> [SHORT EXERCISE 1]: According to the data protection excerpt, within how many days must the Inspector General be notified of a data protection officer's appointment or removal?
> [SHORT EXERCISE 2]: Please duplicate everything in the data protection excerpt from "The procedure for" down to "controller's employment-related activity).".

> [EXCERPTED TEXT]:

The data controller is obliged to ensure that the data protection officer has adequate resources and is organisationally autonomous and that he reports directly to the head of the organisational unit (which is usually the management board or chairman of the board) or to an individual who is the data controller.

The procedure for the notification of the appointment and removal of a data protection officer by a data controller is formalised and notification should be made to the Inspector General within 30 days of the appointment or removal of a data protection officer.

If a data controller decides not to appoint a data protection officer, the duties of the data protection officer are performed by the data controller itself, except for the obligation to prepare reports on the compliance with provisions on the protection of personal data. In such a situation, the data controller does not keep a register of data filing systems, but it is obliged to register data filing systems with the Inspector General, unless the PDPA provides for an exemption from this obligation (e.g. if the processing is related to the data controller's employment-related activity).

 

Last modified 26 Jan 2017
Collection & Processing

The processing of data is permitted only if:

  • the data subject has given his/her consent, unless the processing consists in erasure of personal data;
     
  • processing is necessary to exercise rights and duties resulting from a legal provision
     
  • processing is necessary for the performance of an agreement to which the data subject is a party, or in order to take steps prior to entering to an agreement at the request of the data subject
     
  • processing is necessary for the performance of tasks provided for by law and carried out in the public interest, or
     
  • processing is necessary for the purpose of pursuing the legitimate interests of the data controller or data recipients, provided that the processing does not violate the rights and freedoms of a data subject.

> [GIVEN DATA]:
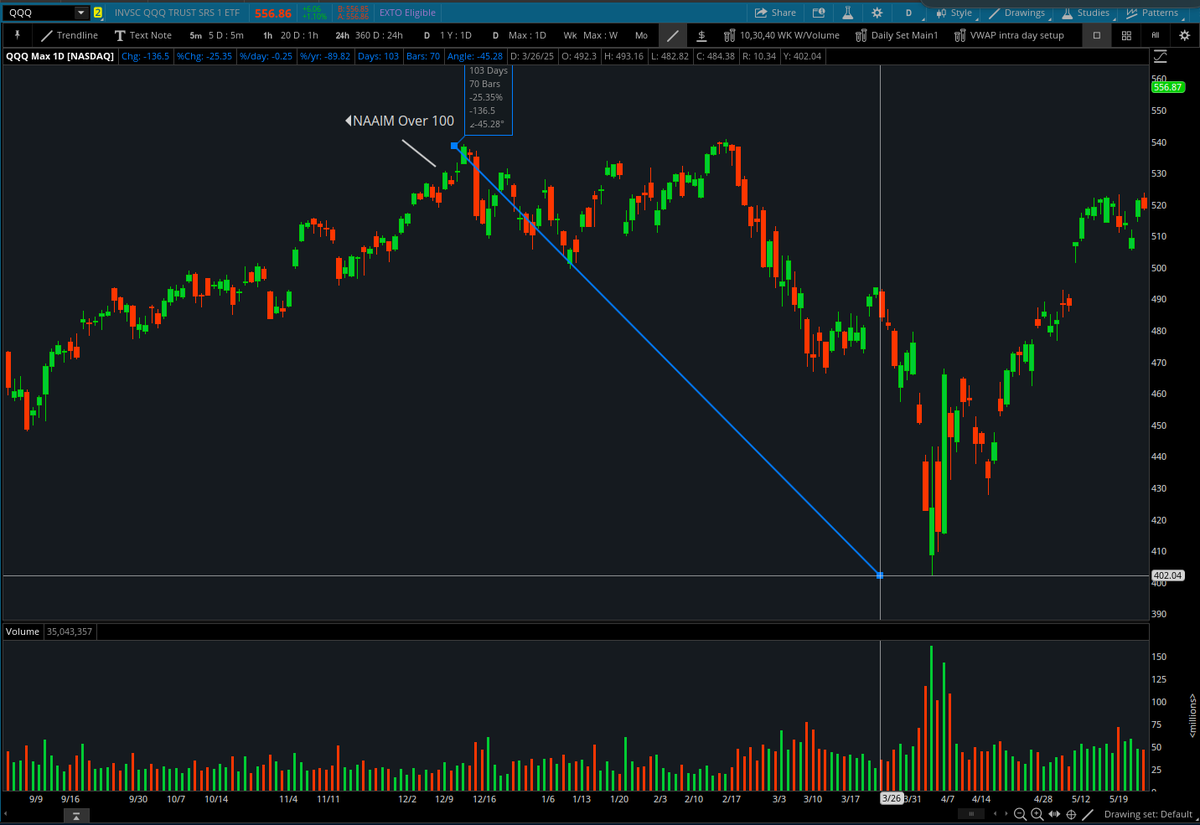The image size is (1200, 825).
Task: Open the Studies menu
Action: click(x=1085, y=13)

==

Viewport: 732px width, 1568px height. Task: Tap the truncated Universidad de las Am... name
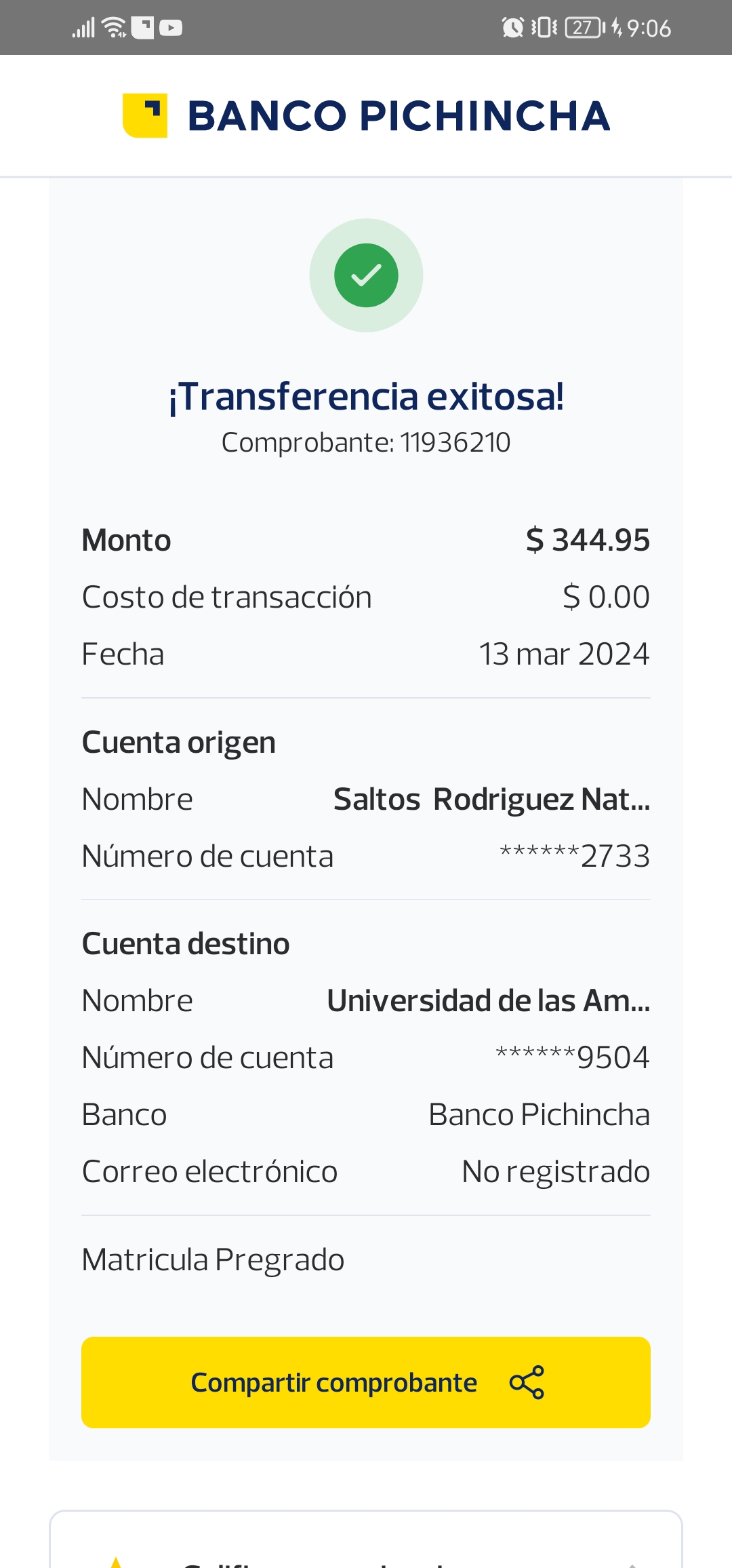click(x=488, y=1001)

* * *

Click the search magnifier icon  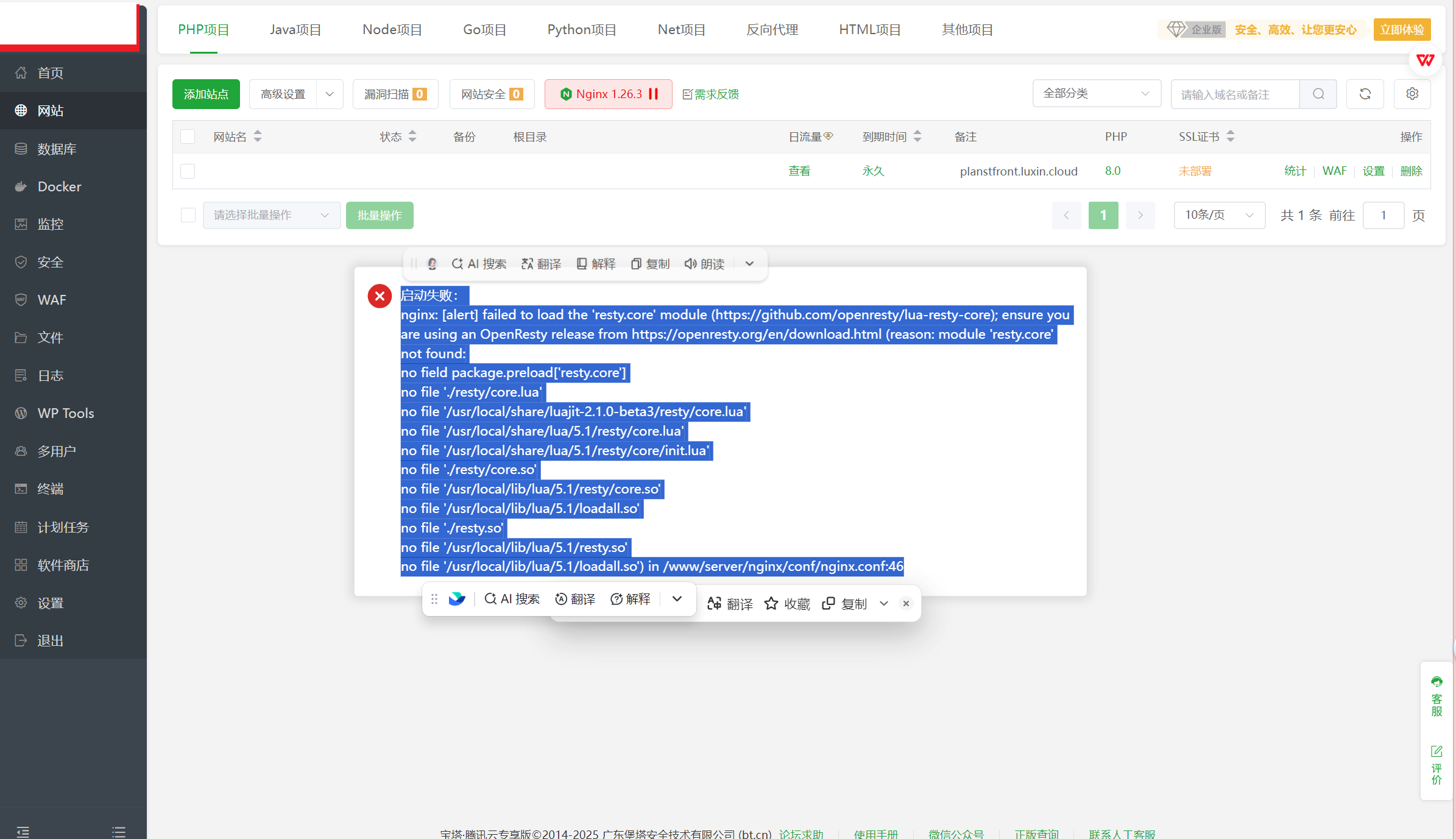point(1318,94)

> [FINAL ANSWER 1]: Within 30 days of the appointment or removal.

> [FINAL ANSWER 2]:
The procedure for the notification of the appointment and removal of a data protection officer by a data controller is formalised and notification should be made to the Inspector General within 30 days of the appointment or removal of a data protection officer.

If a data controller decides not to appoint a data protection officer, the duties of the data protection officer are performed by the data controller itself, except for the obligation to prepare reports on the compliance with provisions on the protection of personal data. In such a situation, the data controller does not keep a register of data filing systems, but it is obliged to register data filing systems with the Inspector General, unless the PDPA provides for an exemption from this obligation (e.g. if the processing is related to the data controller's employment-related activity).